I missed this a couple of weeks ago. William Grimes in the NYT:
Bella Akhmadulina, a poet whose startling images and intensely personal style, couched in classical verse forms, established her as one of the Soviet Union’s leading literary talents, died on Monday at her home in Peredelkino, outside Moscow. She was 73.
Her death was reported by the Russian news agency Itar-Tass, which quoted her husband, Boris Messerer, as saying that she had had a heart attack.
Ms. Akhmadulina came to prominence during the post-Stalin thaw, when a loosening of censorship led to a flowering of the arts. Along with the poets Yevgeny Yevtushenko (her first husband) and Andrei Voznesensky, she became one of the bold new voices in contemporary Russian literature, attracting ecstatic audiences of thousands to readings at concert halls and stadiums.
Her poetry was resolutely apolitical, making her a target of official criticism.
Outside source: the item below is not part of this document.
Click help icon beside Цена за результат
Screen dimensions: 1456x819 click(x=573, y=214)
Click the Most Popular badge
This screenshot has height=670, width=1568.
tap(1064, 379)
Her early poems, usually in rhymed quatrains, offered random observations on everyday life — buying soda from a vending machine, coming down with the flu — in dense, allusive language enriched by coined words and archaisms. A sprightly sense of humor and an audacious way with images marked her from the outset as a distinctive talent.
“More and more severely the shivering/Lashed me, drove sharp, small nails into my skin,” she wrote in one of her most famous poems, “A Chill” (sometimes translated as “Fever”). “It was like a hard rain pelting/An aspen and scourging all its leaves.”
Later, she turned to longer forms in works like “My Genealogy” and “Tale About the Rain,” both published in the collection “Music Lessons” (1969), or short poems laced into a sequence, notably in the collections “The Secret” (1983) and “The Garden” (1987).
Her themes, as she matured, became more philosophical, even religious, or they dwelled on the nature of poetic language. “O magic theater of a poem,/spoil yourself, wrap up in sleepy velvet./I don’t matter,” she wrote in one characteristic verse.
Although apolitical as a poet, she openly supported persecuted writers like Boris Pasternak and Aleksandr Solzhenitsyn and political dissidents like Andrei D. Sakharov. In 1979, she fell out of favor by contributing a short story to Vasily Aksyonov’s unofficial collection Metropol, a transgression that froze her already chilly relations with the government.
Despite her shaky official reputation, she was always recognized as one of the Soviet Union’s literary treasures and a classic poet in the long line extending from Lermontov and Pushkin.